DFID’s recently published Economic Development Strategy – as I have noted in another Insights blog – pays a lot of attention to job creation, focusing on the importance of investment to create those jobs: “Our ambition must be to create an unprecedented increase in the number and quality of jobs in poor countries” (Foreword from the Secretary of State). We welcome this commitment and in particular a focus on an increase in the quality of jobs, as we know that the wrong kind of jobs – insecure, high-pressure, badly paid, subject to gender-based violence and allowing women no say in how they are treated – do not empower women. We also believe that they do not lead to wider development (although the evidence around this seems scarce, and I would love to hear from anyone who can point me to any).

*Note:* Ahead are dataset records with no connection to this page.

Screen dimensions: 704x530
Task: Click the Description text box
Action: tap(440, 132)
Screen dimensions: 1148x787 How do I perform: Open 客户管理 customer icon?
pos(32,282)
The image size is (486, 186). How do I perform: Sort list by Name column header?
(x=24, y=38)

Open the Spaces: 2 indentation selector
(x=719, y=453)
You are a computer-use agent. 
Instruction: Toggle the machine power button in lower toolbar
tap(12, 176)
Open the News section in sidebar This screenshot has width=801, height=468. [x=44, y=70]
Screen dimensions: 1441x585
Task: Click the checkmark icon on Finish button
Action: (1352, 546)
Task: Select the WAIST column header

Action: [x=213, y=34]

However, a notable absence from the Strategy document is any definition of “quality of jobs” or how it relates to the ILO’s Decent Work Agenda. Now, we should not make too much fuss just about a headline term. We at CARE ourselves talk about “Dignified Work”, but we have set out how this concept relates to the ILO’s Decent Work Agenda. Which DFID have not done in their Strategy.

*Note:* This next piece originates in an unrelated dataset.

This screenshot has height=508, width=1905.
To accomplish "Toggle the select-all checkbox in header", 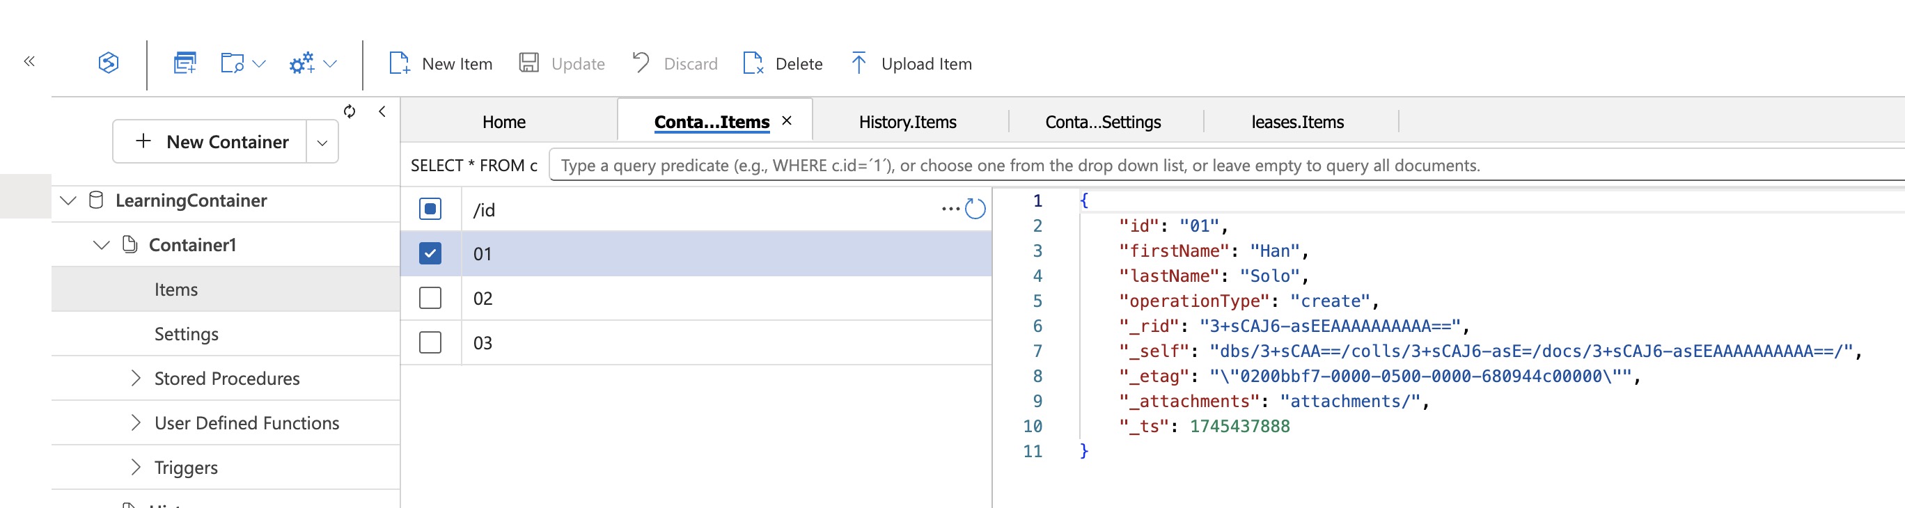I will [x=430, y=209].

In contrast, the EU Commission Communication on A Stronger Role of the Private Sector in Achieving Inclusive and Sustainable Growth in Developing Countries of 2014 (a document that is intended to serve a similar purpose to the DFID Economic Development Strategy, but which has fewer pictures and far less variety of fonts) includes wide-ranging commitments to Decent Work.
But DFID are not alone in their position. A recent report by ODI, commissioned by the Trade Union Development Cooperation Network - International Trade Union Confederation (TUDCN-ITUC), which looks at the UK, Japan, France, Sweden, and the USA, points out that “Decent work is not a stated guiding principle for the donors analysed in this report”. The report goes on to recommend a “Decent Work marker” in the style of the OECD gender equality marker (but that’s a discussion for another day).

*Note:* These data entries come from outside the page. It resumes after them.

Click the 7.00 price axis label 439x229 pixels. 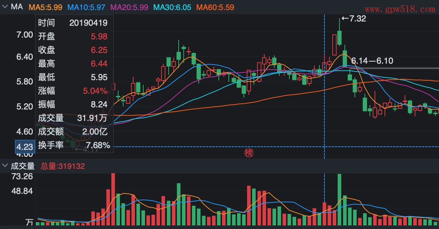click(x=25, y=35)
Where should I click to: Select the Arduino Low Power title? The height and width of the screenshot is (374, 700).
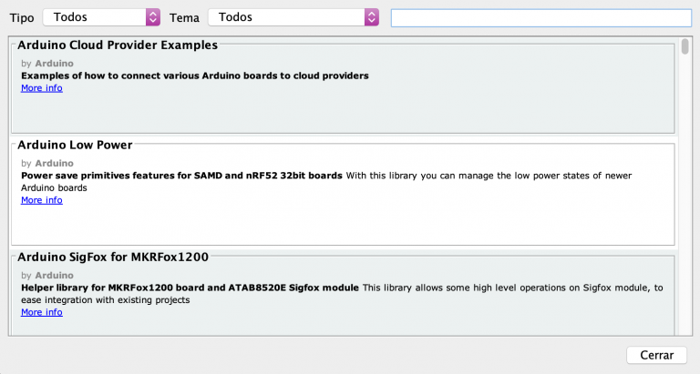coord(75,145)
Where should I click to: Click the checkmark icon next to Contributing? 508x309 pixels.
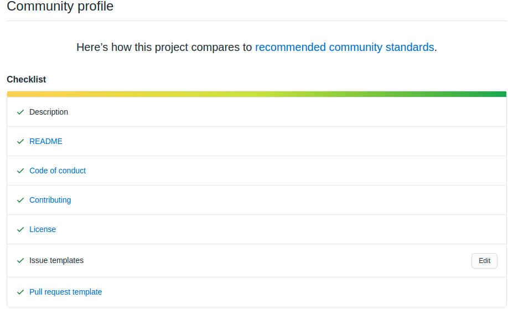(20, 200)
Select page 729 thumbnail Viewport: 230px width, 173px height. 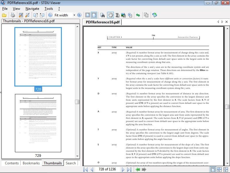38,123
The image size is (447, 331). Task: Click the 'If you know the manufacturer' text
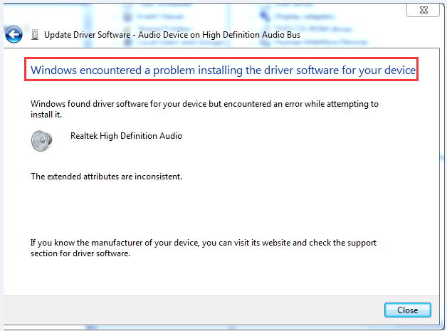tap(204, 243)

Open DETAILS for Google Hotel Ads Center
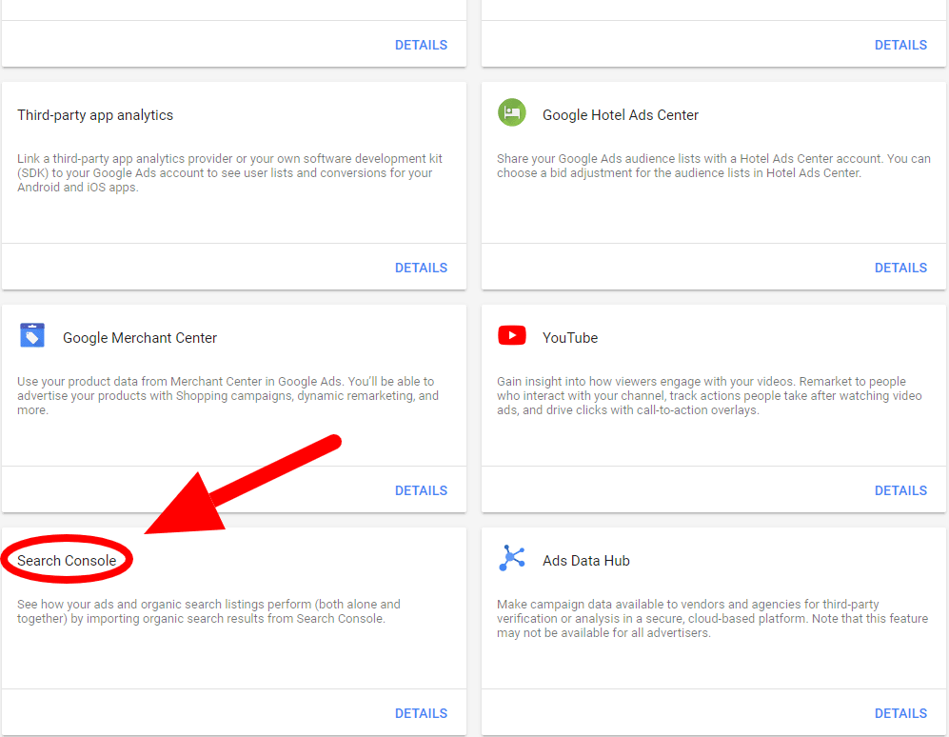click(900, 268)
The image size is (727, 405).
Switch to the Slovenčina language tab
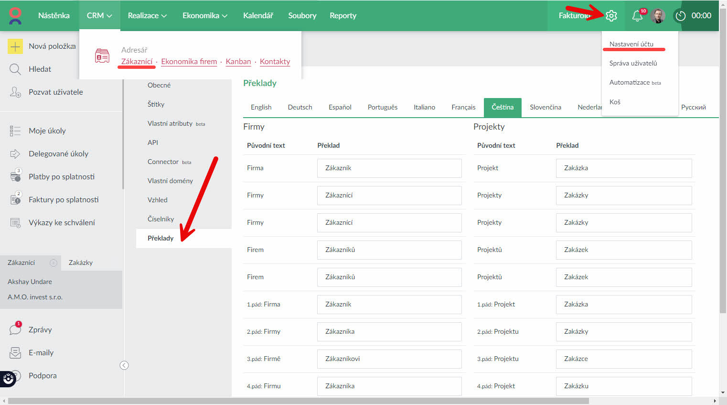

DFID’s position however is somewhat surprising given the role that the Strategy appears to see for jobs in delivering the Global Goals: “… growth that transforms economies; that creates productive jobs and private sector investment … is essential to eradicate extreme poverty, deliver the Global Goals that the world adopted in 2015 and end reliance on aid.” (my emphasis)
Global Goal 8 (on work and productivity) explicitly references decent work: “Promote development-oriented policies that support productive activities, decent job creation, entrepreneurship, creativity and innovation, and encourage the formalization and growth of micro-, small- and medium-sized enterprises…” (my emphasis). So why do the phrases “decent work” and “decent jobs” not appear at all in the Economic Development Strategy?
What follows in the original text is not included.